Action item »
Reproduce the rows word for word, starting at the very first line and ending at the line that contains "Image resolution: width=1041".

Given records »
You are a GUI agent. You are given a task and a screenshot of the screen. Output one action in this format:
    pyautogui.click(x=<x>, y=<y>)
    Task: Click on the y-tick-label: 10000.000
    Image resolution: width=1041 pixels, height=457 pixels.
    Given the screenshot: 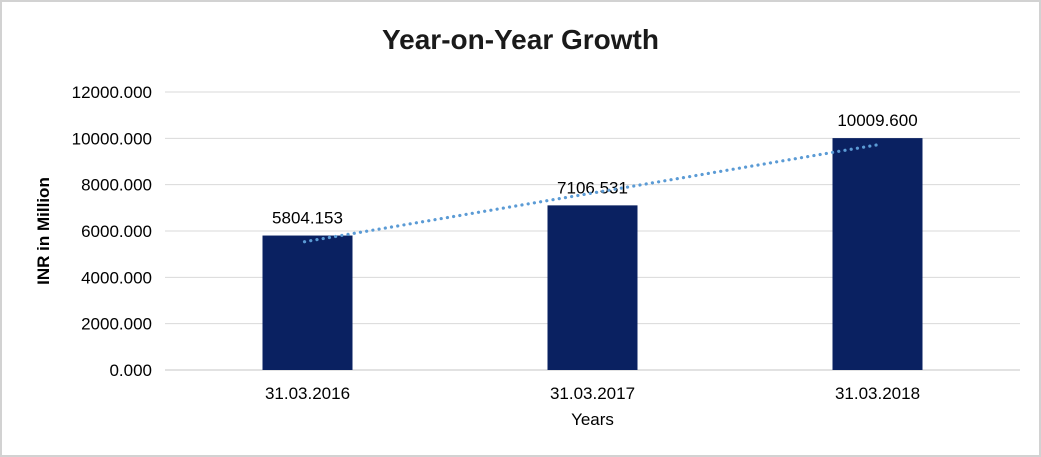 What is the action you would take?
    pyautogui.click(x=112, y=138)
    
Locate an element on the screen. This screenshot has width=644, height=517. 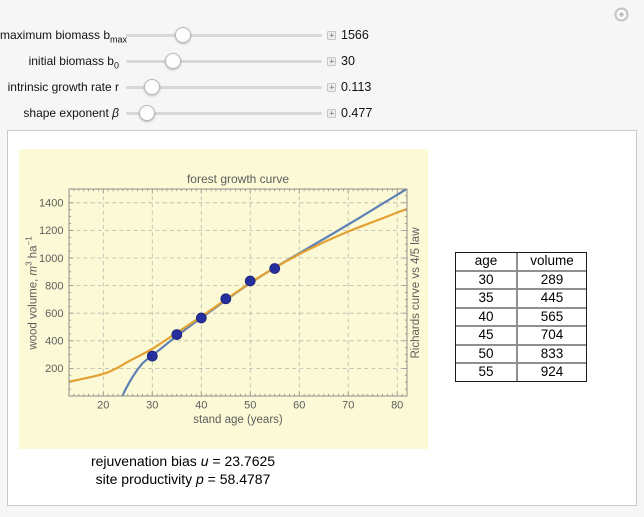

Answer area »
You are a GUI agent. You are given a task and a screenshot of the screen. Output one action in this format:
    pyautogui.click(x=<x>, y=<y>)
    Task: Click on the y-tick-label: 10000.000
    Image resolution: width=1041 pixels, height=457 pixels.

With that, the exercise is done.